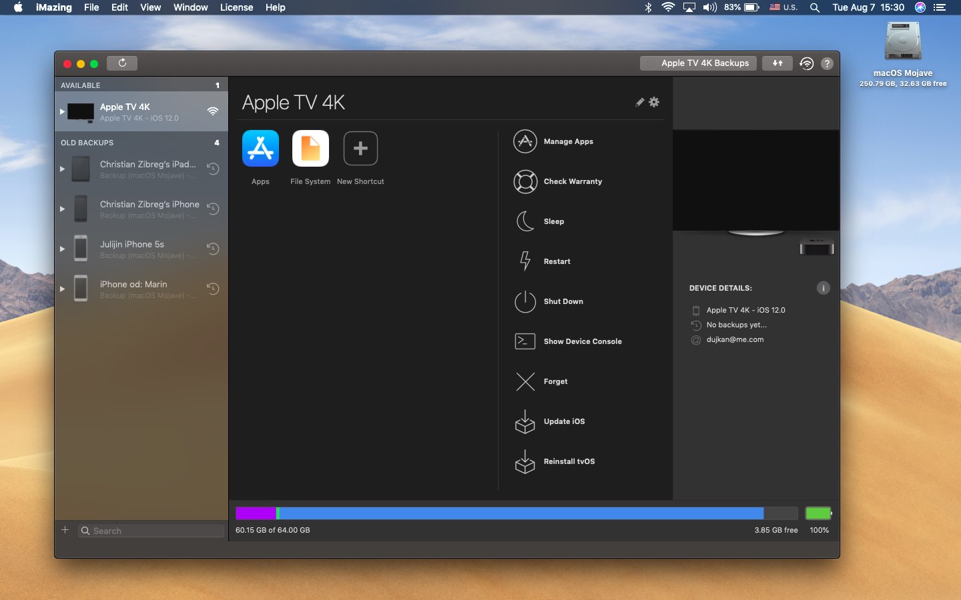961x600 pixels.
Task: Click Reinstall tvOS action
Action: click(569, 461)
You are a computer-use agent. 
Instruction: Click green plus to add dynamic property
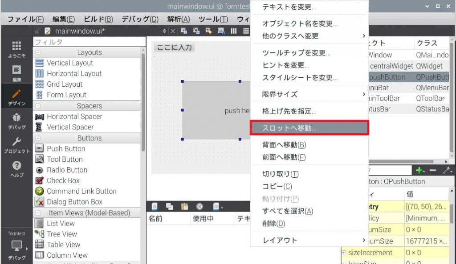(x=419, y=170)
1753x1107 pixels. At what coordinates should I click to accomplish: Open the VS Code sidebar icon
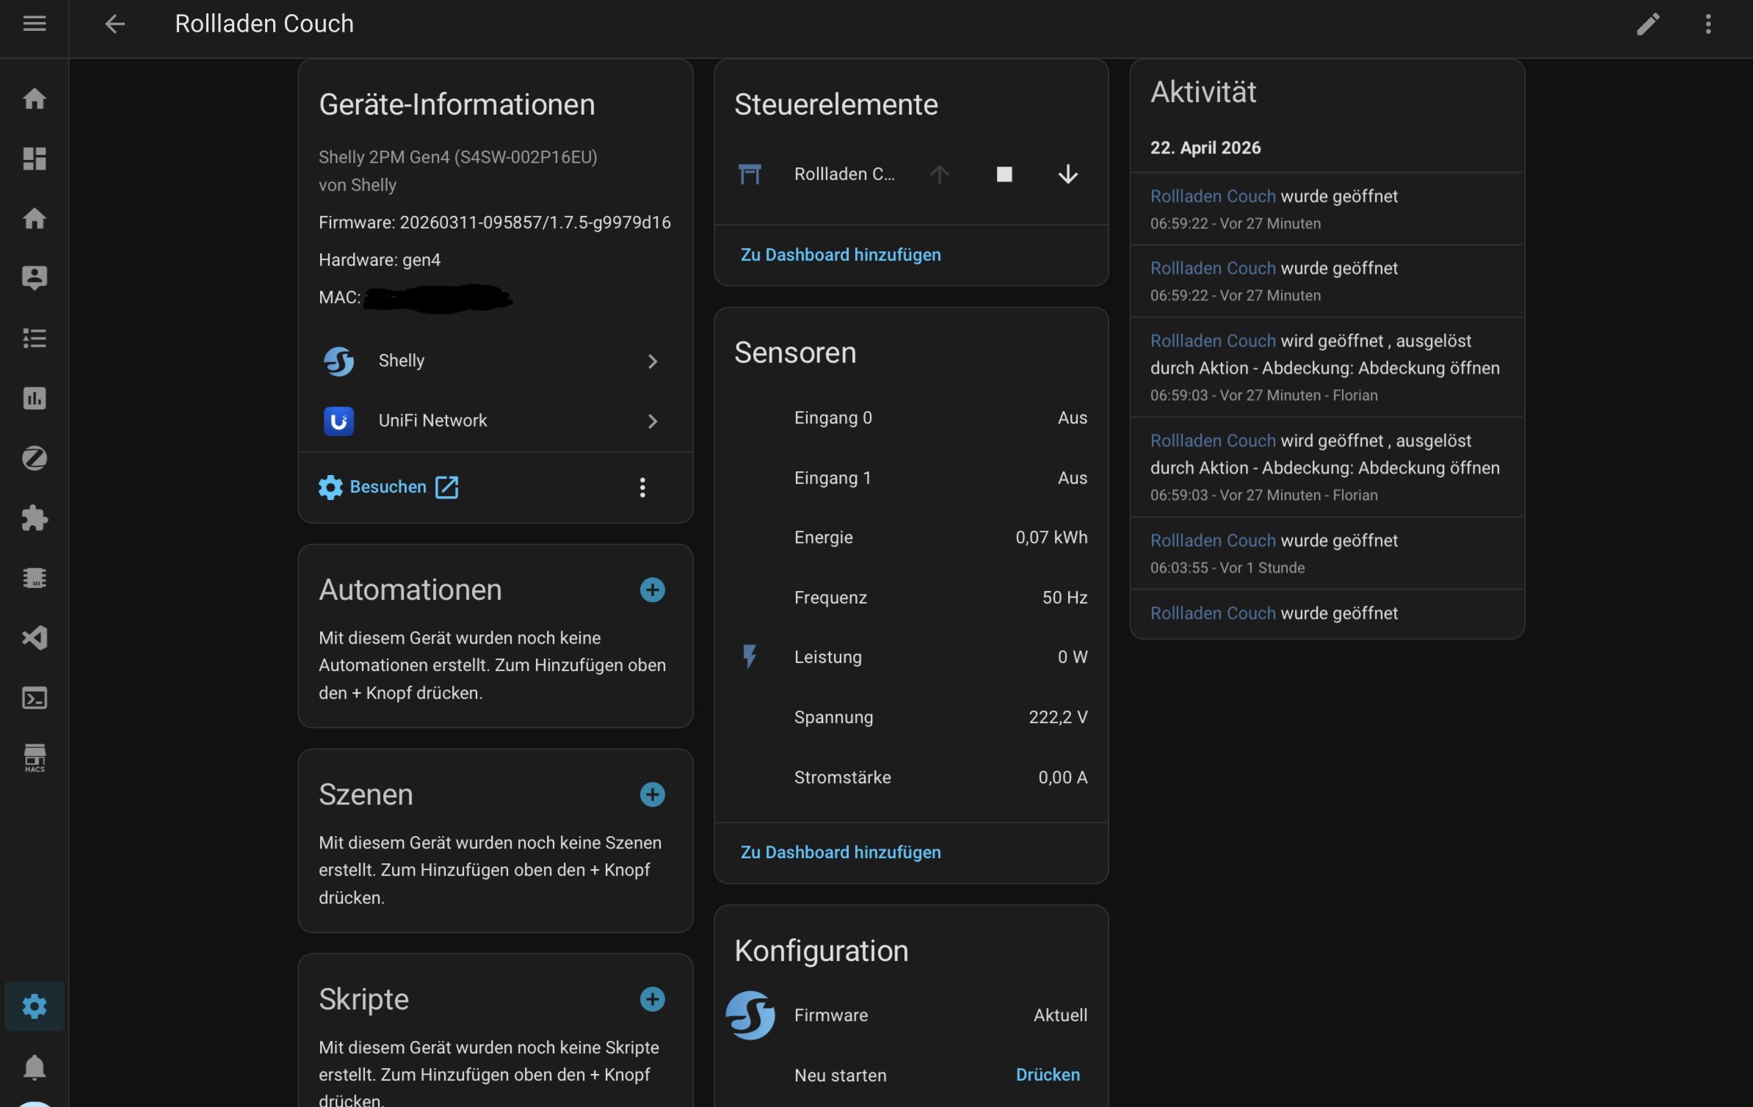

==

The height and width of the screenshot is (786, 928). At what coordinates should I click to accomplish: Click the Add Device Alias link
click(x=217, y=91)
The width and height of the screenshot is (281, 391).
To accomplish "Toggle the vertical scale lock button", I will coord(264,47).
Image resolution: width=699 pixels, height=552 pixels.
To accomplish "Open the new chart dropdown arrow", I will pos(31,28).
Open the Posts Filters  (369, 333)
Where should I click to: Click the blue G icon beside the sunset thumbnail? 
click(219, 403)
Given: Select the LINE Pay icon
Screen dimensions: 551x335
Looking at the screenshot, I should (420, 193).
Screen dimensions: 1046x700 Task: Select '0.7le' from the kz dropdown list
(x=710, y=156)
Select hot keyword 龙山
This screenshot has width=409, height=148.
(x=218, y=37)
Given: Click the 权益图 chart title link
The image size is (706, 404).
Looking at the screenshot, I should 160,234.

* * *

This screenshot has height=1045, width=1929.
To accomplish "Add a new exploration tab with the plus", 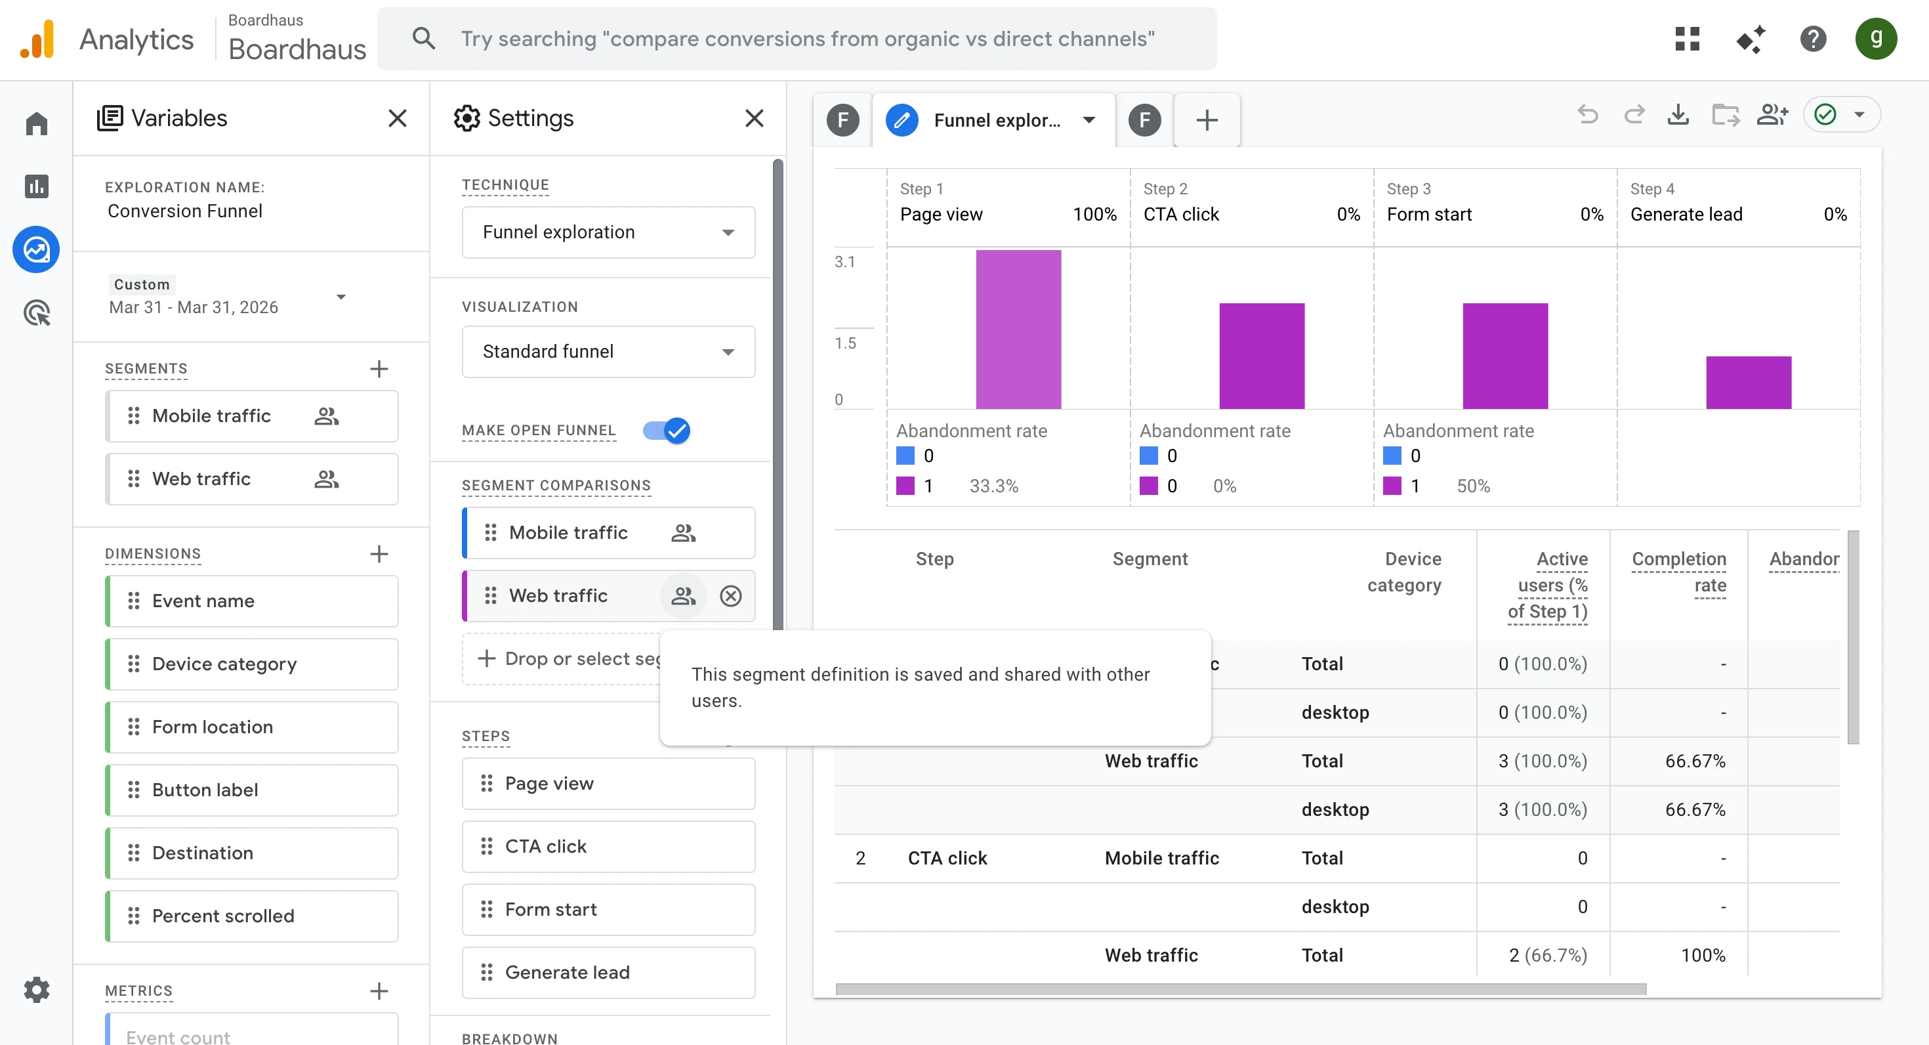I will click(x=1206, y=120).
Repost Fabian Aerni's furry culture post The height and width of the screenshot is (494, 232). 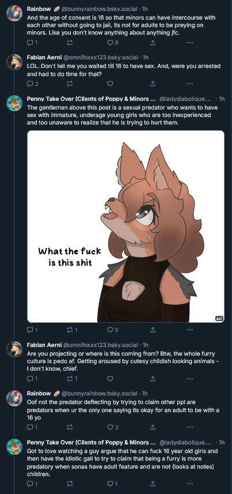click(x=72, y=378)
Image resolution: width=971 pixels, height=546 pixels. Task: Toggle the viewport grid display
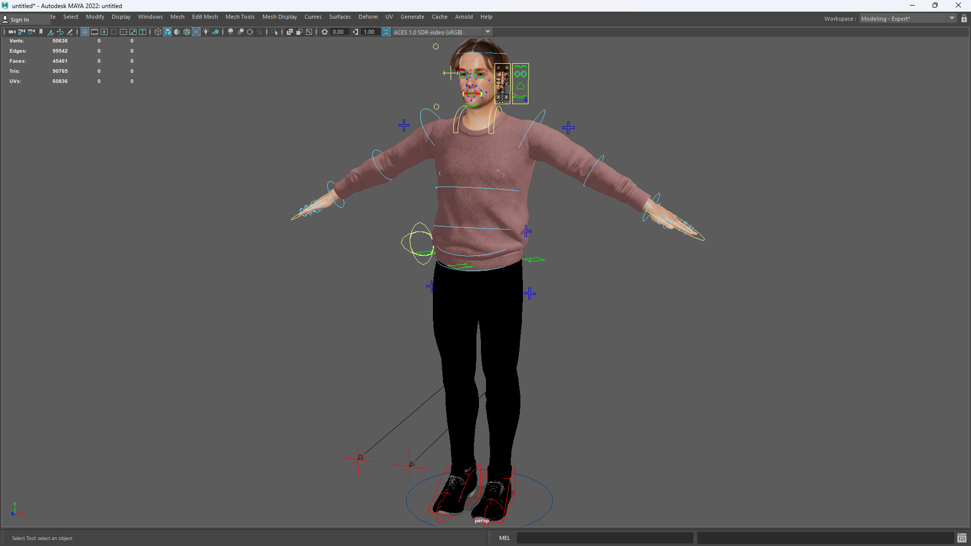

- _PROBLEM DETAILS_: Duplicate the rows starting with the line that contains "Image resolution: width=699" and going on through the line that contains "Looking at the screenshot, I should 160,234.".

- _ANSWER TO THIS PROBLEM_:
Image resolution: width=699 pixels, height=552 pixels.
To accomplish "Open the new chart dropdown arrow", I will pos(31,28).
Open the Posts Filters  (369, 333)
Where should I click to: Click the blue G icon beside the sunset thumbnail? 
click(219, 403)
Given: Select the LINE Pay icon
Screen dimensions: 551x335
Looking at the screenshot, I should (420, 193).
Screen dimensions: 1046x700 Task: Select '0.7le' from the kz dropdown list
(x=710, y=156)
Select hot keyword 龙山
This screenshot has width=409, height=148.
(x=218, y=37)
Given: Click the 权益图 chart title link
The image size is (706, 404).
Looking at the screenshot, I should 160,234.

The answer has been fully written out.